▶ EXERCISE AIM
Below are the records. Reproduce exactly the lines from the one containing "You are a computer-use" through the final line, and omit any pictures.

(Items from a data source)
========================

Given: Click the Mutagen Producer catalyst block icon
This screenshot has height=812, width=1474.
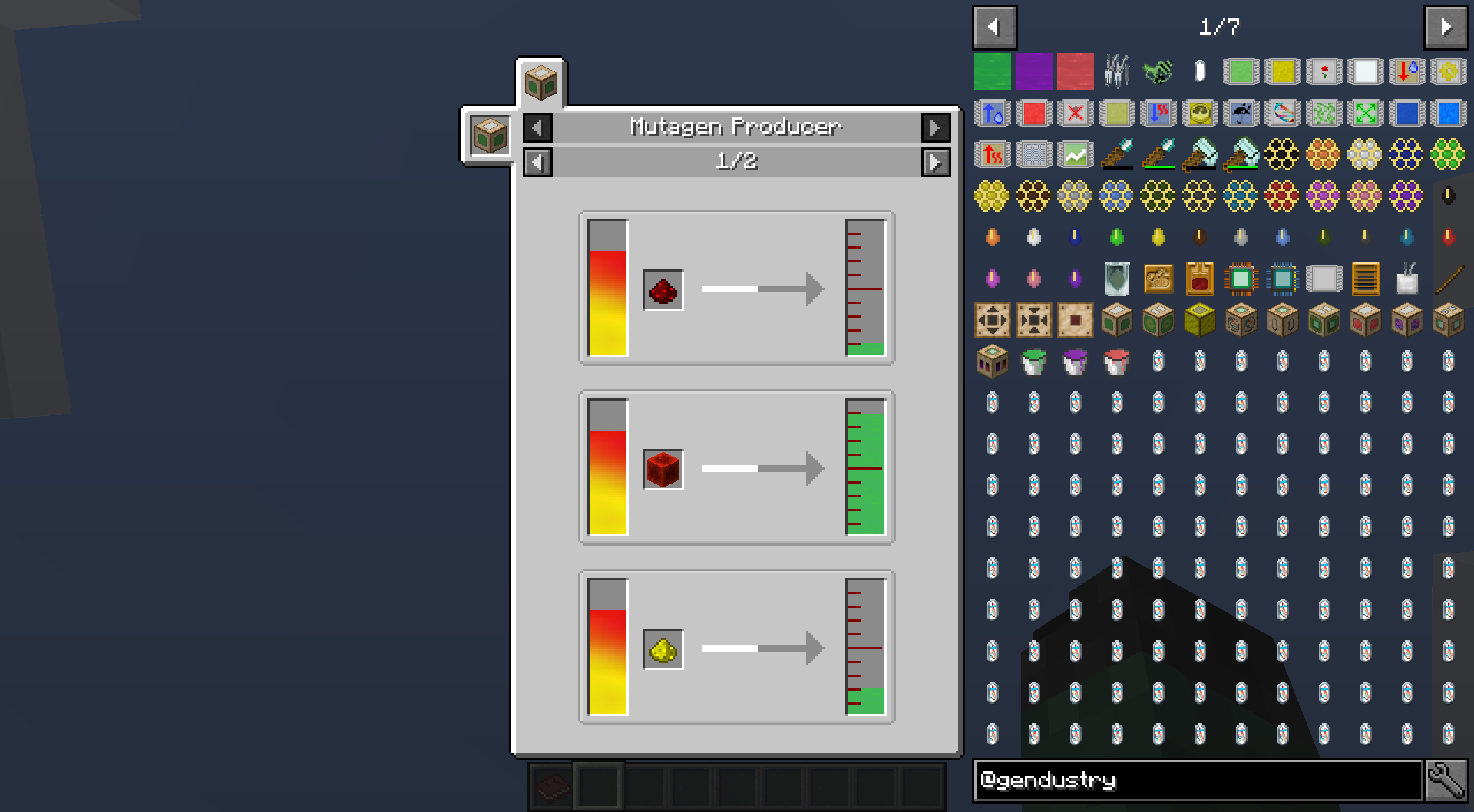Looking at the screenshot, I should (x=490, y=137).
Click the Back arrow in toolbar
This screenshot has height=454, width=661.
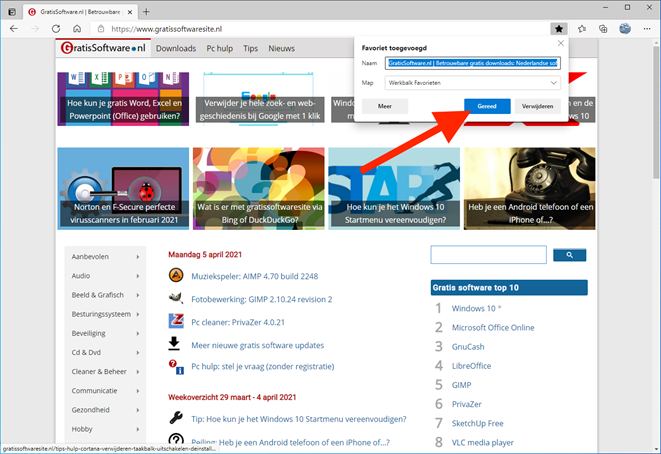click(14, 29)
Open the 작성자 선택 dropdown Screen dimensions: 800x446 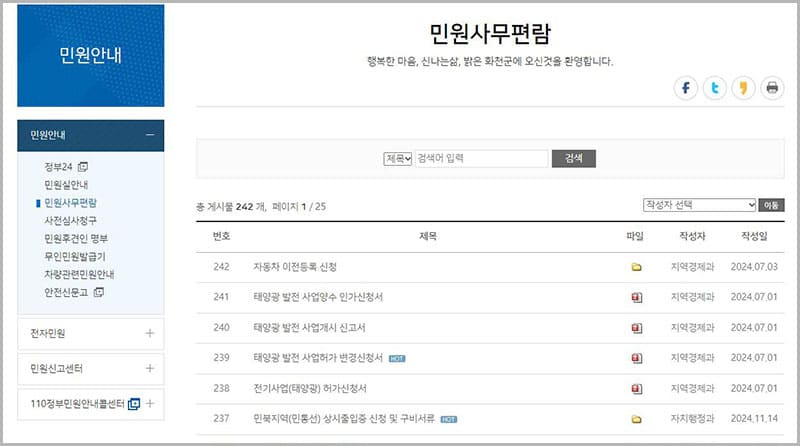[x=699, y=205]
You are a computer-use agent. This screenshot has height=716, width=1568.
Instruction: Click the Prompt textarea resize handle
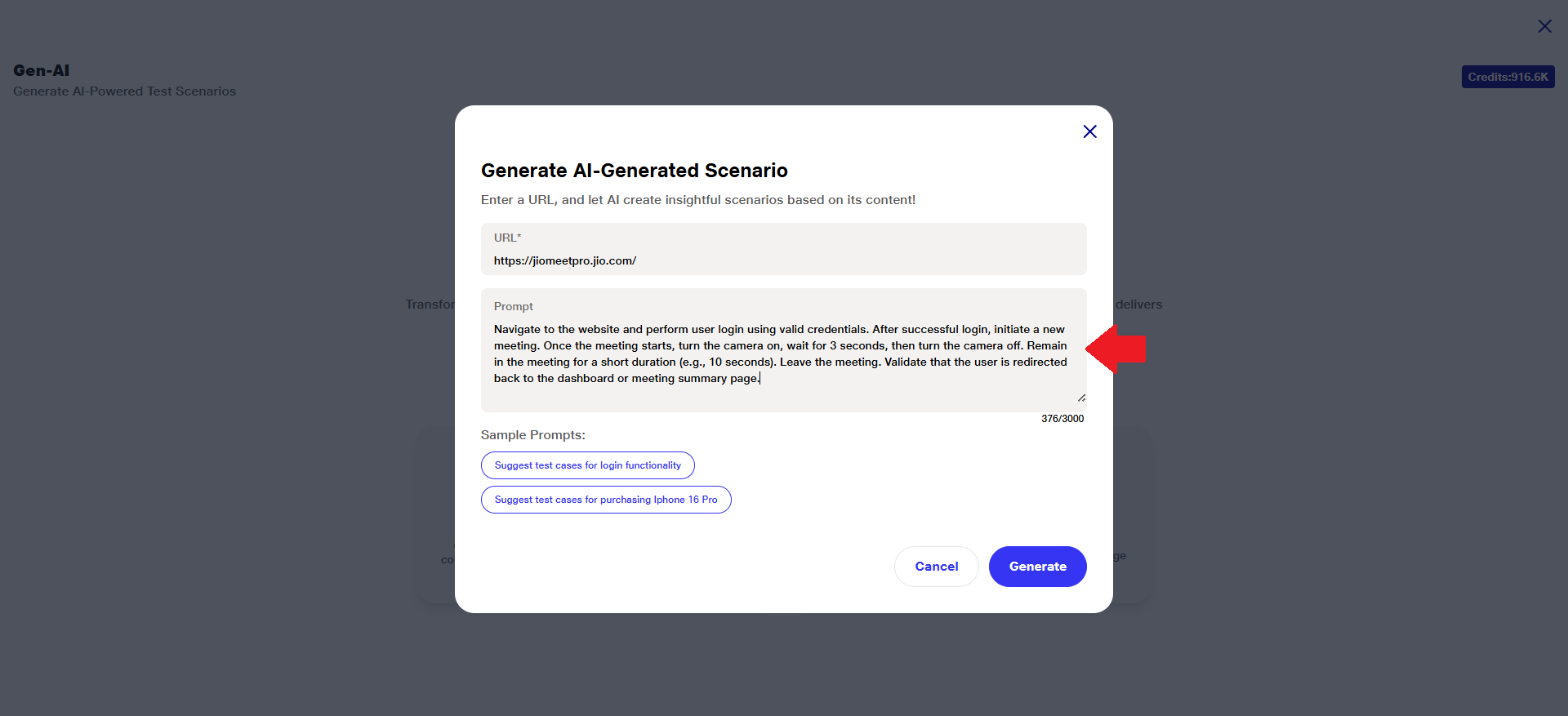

========================

▶ RESULT FOR THIS TASK
You are a computer-use agent. This screenshot has height=716, width=1568.
Instruction: Click the Prompt textarea resize handle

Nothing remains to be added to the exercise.